Raison pour laquelle la Commission des Affaires culturelles a appelé à « garantir l’adoption aussi rapide que possible » de la proposition de loi qui comporte en effet plusieurs développements majeurs en faveur des langues régionales. Elle prévoit que le patrimoine culturel immatériel, « dont la langue française et les langues régionales sont une partie essentielle » selon son texte initial, puissent bénéficier de politiques de conservation et de connaissance « au même titre que le patrimoine immobilier ou mobilier ».

La proposition inclut également l’autorisation de signes diacritiques spécifiques aux langues régionales dans les actes d’état civil. Et, enfin, le droit à l’enseignement immersif en langue régionale : à la différence du simple enseignement de la langue régionale ou d’un enseignement bilingue en langue française et en langue régionale, cela permettrait l’enseignement de différentes matières en langue régionale uniquement.

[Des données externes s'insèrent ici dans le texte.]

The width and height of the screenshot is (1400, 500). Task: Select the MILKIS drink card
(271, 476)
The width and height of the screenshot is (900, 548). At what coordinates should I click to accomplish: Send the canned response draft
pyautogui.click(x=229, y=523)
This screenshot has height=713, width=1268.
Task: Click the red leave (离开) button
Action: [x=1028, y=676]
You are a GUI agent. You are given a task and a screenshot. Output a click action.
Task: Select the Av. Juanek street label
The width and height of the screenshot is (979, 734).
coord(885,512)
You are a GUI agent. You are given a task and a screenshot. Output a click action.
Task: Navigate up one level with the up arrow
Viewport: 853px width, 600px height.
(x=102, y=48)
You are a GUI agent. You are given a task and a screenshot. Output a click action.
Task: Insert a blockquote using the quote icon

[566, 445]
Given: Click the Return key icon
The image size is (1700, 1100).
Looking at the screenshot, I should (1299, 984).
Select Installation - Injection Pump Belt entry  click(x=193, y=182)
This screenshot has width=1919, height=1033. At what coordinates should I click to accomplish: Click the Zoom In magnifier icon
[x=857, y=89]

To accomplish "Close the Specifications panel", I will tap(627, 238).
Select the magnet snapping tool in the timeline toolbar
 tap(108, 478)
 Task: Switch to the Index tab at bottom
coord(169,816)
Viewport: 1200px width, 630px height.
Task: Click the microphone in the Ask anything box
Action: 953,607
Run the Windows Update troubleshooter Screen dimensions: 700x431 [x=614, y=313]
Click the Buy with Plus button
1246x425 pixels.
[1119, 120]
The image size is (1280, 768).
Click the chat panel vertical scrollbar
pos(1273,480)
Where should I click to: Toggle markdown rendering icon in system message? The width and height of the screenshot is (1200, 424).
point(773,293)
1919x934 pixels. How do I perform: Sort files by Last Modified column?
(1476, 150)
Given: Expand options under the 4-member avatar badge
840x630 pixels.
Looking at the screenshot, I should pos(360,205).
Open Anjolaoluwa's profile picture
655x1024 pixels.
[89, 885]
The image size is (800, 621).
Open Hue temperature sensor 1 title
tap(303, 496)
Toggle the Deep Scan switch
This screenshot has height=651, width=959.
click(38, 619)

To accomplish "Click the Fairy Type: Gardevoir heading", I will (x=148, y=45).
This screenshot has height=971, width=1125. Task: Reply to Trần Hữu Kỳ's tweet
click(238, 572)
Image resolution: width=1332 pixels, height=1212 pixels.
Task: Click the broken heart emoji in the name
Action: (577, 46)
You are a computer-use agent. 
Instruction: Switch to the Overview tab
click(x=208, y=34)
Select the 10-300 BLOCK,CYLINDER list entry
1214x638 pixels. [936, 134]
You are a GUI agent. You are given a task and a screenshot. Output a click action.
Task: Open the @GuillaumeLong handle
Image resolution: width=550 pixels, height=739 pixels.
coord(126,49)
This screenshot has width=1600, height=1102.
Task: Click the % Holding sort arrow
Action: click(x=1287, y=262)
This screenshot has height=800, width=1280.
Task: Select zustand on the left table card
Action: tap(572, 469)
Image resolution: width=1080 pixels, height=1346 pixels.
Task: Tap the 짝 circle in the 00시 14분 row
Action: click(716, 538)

Si la proposition de loi ne cherche pas à imposer les langues régionales à l’école (ce qui est interdit par le Conseil constitutionnel), elle ouvrirait la voie à ce qu’elles puissent au moins être proposées à tous les élèves en parallèle de l’enseignement en français – ce qui n’est pas le cas dans l’enseignement public à ce jour, précise la Commission. L’enseignement immersif devrait toutefois se faire « sans préjudice de l’objectif d’une bonne connaissance de la langue française ».